THE Supreme Court Tuesday said it could not pass an order to restrain beggars and vagabonds and the homeless from begging on traffic junctions, markets and public places to avoid the spread of Covid19, because a large number of people, including children, were compelled to be on the streets to beg due to the absence of education and employment.
The court said it could not take an elitist view in the matter.
A two-judge bench of Justices DY Chandrachud and MR Shah added this was a socio-economic issue that could not be remedied by a court order.
“This is a human problem which has to be redressed by the welfare state in a manner which accords with Part III (Fundamental Rights) and IV (Directive Principles of State Policy) of the Constitution”, the bench said.
Senior advocate Chinmoy Pradip Sharma, for the petitioner, clarified that the purport of the petition was not what is conveyed by a prima facie reading of the first part of the prayer but one that sought a direction for the rehabilitation of those who were compelled to be on the streets to eke out a living by begging.
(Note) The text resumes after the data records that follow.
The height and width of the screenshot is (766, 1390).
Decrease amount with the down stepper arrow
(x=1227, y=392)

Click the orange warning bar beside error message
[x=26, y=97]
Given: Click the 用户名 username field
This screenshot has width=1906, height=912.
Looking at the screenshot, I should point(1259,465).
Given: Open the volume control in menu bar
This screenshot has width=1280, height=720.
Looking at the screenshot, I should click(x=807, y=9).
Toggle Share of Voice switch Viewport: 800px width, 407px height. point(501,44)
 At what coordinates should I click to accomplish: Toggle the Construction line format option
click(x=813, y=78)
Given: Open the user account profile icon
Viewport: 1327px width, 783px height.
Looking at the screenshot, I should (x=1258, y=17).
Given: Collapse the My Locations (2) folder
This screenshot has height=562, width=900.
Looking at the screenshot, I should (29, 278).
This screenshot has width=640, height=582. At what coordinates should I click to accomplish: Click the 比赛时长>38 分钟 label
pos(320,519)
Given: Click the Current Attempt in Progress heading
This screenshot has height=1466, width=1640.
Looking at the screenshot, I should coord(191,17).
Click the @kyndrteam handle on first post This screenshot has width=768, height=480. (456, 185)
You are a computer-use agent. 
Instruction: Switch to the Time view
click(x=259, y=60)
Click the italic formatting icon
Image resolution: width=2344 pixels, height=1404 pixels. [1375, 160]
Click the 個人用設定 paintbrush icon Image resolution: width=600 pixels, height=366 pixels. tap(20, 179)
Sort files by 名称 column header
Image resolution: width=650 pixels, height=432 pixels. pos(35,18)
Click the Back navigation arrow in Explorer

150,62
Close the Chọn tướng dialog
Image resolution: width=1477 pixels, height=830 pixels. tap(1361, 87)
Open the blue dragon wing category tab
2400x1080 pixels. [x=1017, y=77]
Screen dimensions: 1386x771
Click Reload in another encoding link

Sharma said there was an urgent need to ensure that the vaccination programme included them like all other citizens.
The court agreed to issue notice since the prayer which gave the impression of seeking to restrain begging was not pressed by the petitioner. The court however told the petitioner to amend the prayer.
It also sought the assistance of the Solicitor General in the matter.
The court said it would expect a response from the Union of India and the Government of National Capital Territory of Delhi on what steps were being taken to deal with this human concern.
The matter will now be heard on August 10.